_YOUR TASK:_ Repeat the lines of the material below word for word, starting at the line that contains "Image resolution: width=1456" and ending at the line that contains "Looking at the screenshot, I should pos(508,46).".

Data entries:
━━━━━━
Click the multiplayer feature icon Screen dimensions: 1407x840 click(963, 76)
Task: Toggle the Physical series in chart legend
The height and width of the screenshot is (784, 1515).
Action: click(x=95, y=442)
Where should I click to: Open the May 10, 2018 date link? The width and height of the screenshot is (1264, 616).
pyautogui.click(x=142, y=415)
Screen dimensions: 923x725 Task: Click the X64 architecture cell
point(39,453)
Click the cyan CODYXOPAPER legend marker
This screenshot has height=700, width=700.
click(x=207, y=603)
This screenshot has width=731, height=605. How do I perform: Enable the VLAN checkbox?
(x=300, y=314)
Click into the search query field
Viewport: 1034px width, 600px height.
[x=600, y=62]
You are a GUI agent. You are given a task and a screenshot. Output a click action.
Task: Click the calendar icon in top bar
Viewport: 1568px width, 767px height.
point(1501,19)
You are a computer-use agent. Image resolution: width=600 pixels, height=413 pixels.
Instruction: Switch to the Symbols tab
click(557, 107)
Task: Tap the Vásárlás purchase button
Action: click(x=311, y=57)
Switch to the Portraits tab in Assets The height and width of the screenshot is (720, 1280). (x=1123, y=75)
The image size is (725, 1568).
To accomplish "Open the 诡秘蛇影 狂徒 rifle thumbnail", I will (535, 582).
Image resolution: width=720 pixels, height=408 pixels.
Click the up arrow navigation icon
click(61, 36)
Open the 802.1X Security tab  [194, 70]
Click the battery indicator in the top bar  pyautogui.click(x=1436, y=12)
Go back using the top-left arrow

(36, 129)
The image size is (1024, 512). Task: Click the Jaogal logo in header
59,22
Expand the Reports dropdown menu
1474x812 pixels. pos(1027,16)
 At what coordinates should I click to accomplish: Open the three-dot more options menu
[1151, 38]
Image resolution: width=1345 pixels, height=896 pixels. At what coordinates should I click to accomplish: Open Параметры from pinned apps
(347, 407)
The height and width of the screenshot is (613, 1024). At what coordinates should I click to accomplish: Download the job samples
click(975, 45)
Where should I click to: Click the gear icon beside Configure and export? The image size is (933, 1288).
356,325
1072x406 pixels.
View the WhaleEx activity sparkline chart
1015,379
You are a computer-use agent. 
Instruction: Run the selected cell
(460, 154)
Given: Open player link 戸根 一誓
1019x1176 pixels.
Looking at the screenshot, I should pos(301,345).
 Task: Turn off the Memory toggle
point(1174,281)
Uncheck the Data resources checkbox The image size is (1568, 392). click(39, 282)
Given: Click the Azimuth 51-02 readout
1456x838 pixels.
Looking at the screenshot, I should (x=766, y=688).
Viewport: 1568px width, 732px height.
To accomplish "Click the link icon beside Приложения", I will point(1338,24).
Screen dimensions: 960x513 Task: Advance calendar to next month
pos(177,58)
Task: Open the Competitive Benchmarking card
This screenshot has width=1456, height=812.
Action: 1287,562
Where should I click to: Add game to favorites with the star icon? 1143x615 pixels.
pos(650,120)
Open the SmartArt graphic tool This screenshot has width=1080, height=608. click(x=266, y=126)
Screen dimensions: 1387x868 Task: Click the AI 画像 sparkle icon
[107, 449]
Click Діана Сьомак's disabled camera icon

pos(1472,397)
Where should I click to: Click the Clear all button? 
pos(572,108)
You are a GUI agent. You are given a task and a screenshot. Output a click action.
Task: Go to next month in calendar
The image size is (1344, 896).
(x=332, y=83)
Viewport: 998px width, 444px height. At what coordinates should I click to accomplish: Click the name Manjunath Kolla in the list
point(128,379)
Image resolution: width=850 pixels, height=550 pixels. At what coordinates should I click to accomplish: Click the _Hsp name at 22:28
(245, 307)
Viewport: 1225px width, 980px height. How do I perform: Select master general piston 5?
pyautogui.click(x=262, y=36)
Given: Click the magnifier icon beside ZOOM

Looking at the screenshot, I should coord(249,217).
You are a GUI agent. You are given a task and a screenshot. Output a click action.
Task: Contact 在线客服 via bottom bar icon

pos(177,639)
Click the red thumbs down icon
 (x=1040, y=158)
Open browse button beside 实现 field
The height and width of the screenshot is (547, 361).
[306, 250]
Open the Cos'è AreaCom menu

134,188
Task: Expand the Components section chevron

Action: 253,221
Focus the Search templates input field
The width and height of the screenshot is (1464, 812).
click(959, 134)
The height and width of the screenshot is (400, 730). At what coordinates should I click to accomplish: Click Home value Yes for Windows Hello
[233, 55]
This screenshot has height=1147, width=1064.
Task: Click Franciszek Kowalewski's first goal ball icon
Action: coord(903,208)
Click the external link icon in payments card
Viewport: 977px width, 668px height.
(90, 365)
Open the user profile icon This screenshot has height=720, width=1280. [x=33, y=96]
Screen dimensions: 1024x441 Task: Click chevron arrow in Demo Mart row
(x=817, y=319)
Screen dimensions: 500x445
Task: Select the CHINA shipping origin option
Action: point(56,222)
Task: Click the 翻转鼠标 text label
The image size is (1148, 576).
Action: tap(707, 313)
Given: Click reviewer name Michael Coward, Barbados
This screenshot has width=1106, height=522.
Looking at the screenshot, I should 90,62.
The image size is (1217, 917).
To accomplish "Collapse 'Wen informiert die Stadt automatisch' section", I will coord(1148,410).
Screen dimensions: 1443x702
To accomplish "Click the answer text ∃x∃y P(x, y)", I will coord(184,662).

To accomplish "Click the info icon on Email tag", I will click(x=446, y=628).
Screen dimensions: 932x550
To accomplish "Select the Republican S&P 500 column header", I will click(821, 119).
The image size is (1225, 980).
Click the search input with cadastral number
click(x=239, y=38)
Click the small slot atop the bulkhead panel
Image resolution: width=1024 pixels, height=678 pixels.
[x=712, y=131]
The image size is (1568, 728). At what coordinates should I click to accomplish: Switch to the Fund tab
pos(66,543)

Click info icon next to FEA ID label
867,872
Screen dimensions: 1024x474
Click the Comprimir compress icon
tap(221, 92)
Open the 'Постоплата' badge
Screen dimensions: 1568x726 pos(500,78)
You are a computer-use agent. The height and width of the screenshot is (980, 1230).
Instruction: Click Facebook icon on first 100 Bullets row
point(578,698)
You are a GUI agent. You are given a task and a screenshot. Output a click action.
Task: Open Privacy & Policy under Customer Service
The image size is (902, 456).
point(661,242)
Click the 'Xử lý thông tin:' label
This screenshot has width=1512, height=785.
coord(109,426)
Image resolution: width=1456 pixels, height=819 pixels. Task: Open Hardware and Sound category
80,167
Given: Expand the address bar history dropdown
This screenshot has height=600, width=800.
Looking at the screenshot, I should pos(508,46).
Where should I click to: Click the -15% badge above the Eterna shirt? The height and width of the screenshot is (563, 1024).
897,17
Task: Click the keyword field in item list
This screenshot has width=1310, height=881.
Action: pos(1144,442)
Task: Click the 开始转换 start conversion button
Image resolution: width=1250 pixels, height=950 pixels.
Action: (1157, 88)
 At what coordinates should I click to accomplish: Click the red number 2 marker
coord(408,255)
━━━━━━
_IN RESPONSE:_
Image resolution: width=1456 pixels, height=819 pixels. Task: Open Hardware and Sound category
80,167
Given: Expand the address bar history dropdown
This screenshot has height=600, width=800.
Looking at the screenshot, I should pos(508,46).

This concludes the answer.